Today's
highlight in history:
On Oct. 30, 1938, the radio play "The War of the Worlds," starring Orson Welles, aired on CBS. (The live drama, which employed fake breaking news reports, panicked some listeners who thought the portrayal of a Martian invasion was real.)
On this date:
In 1735, the second president of the United States, John Adams, was born in Braintree, Mass.
In 1885, poet Ezra Pound was born in Hailey, Idaho.
In 1944, the Martha Graham ballet "Appalachian Spring," with music by Aaron Copland, premiered at the Library of Congress in Washington, D.C., with Graham in a leading role.
In 1945, the U.S. government announced the end of shoe rationing, effective at midnight.
In 1961, the Soviet Union tested a hydrogen bomb, the "Tsar Bomba," with a force estimated at about 50 megatons.
In 1961, the Soviet Party Congress unanimously approved a resolution ordering the removal of Josef Stalin's body from Lenin's tomb.
In 1975, the New York Daily News ran the headline "Ford to City: Drop Dead" a day after President Gerald Ford said he would veto any proposed federal bailout of New York City.
In 1979, President Carter announced his choice of federal appeals Judge Shirley Hufstedler to head the newly created Department of Education.
In 1995, by a razor-thin vote of 50.6 percent to 49.4 percent, federalists prevailed over separatists in a Quebec secession referendum.

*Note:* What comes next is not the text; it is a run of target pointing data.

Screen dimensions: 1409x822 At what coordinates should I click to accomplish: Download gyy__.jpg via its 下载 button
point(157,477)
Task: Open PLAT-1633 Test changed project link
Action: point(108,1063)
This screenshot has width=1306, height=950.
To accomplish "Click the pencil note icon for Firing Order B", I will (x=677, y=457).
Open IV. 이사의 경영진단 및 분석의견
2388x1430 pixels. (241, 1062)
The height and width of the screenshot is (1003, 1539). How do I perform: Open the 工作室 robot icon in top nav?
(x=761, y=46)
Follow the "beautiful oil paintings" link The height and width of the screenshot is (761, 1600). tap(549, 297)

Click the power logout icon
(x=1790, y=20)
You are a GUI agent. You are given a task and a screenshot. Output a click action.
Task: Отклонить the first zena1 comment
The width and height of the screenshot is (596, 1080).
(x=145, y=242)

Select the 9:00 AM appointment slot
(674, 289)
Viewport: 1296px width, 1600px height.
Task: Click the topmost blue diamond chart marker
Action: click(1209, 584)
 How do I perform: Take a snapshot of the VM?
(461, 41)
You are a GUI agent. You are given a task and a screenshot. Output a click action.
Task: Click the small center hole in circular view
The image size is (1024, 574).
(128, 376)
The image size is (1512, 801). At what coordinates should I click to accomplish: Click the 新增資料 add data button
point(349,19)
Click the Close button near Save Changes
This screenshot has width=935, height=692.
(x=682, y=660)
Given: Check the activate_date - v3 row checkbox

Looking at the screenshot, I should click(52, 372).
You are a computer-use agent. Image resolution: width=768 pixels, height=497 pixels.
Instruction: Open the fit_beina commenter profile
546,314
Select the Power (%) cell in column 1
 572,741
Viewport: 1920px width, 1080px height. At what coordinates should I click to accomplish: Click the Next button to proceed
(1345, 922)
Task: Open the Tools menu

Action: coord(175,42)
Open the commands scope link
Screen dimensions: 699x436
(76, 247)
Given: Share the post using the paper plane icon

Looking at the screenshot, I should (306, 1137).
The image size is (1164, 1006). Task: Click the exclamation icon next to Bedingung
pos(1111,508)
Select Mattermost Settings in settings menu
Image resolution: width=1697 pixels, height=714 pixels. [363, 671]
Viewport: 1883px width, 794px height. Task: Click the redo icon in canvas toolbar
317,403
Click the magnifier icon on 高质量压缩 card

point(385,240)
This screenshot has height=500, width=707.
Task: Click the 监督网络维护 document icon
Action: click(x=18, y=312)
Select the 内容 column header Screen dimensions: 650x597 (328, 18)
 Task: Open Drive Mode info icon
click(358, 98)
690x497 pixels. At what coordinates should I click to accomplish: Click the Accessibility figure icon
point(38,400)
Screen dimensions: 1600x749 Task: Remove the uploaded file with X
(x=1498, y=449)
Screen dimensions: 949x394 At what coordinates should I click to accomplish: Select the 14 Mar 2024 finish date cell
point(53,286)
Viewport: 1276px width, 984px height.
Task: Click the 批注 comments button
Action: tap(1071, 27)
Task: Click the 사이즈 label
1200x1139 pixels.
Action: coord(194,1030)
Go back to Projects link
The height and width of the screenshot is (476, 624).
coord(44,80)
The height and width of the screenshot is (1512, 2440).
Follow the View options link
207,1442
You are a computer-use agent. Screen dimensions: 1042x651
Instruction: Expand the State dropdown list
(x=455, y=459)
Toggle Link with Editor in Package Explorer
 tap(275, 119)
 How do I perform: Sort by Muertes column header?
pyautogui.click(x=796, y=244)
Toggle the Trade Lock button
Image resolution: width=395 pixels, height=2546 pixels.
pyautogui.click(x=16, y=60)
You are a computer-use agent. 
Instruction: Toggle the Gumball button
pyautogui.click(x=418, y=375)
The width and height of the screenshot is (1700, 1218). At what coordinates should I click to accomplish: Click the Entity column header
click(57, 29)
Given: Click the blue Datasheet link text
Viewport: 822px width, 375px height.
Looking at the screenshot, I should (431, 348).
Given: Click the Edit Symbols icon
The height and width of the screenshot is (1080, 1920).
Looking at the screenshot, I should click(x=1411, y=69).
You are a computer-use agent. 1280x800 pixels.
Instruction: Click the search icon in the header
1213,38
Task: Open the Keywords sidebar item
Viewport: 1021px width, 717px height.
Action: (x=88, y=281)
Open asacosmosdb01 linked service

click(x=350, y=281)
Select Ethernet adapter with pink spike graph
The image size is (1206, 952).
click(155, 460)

Ten years ago: A jury in Cambridge, Mass., convicted British au pair Louise Woodward of second-degree murder in the death of 8-month-old Matthew Eappen. (The judge, Hiller B. Zobel, later reduced the verdict to manslaughter and set Woodward free.) Confronting some of his harshest critics, Chinese President Jiang Zemin defended his country's human rights record before members of Congress. Movie director Samuel Fuller died in Hollywood.